Copy out each of the items below word for word, leaving out the pictures.

* _Records supplied_
.....

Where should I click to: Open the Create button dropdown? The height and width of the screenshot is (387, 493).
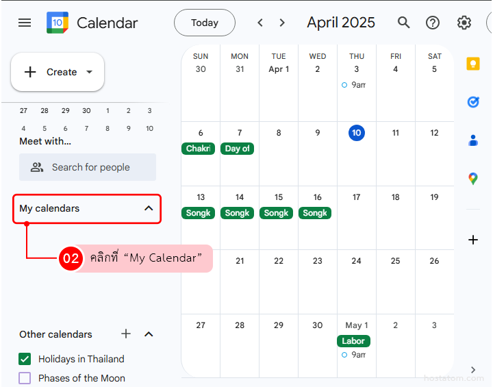point(89,72)
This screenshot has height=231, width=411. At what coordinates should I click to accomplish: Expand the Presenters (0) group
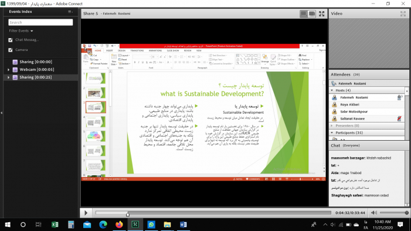tap(332, 125)
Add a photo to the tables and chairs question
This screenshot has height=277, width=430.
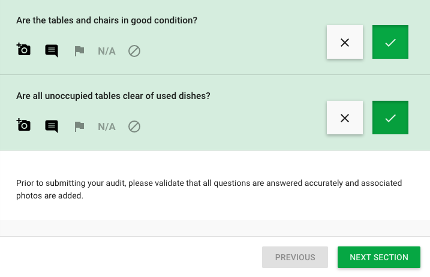23,50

.....

* _Full response_
Where should I click to: Open the Create button dropdown? The height and width of the screenshot is (387, 493).
point(89,72)
This screenshot has height=231, width=411. At what coordinates should I click to accomplish: Expand the Presenters (0) group
tap(332, 125)
Add a photo to the tables and chairs question
This screenshot has height=277, width=430.
23,50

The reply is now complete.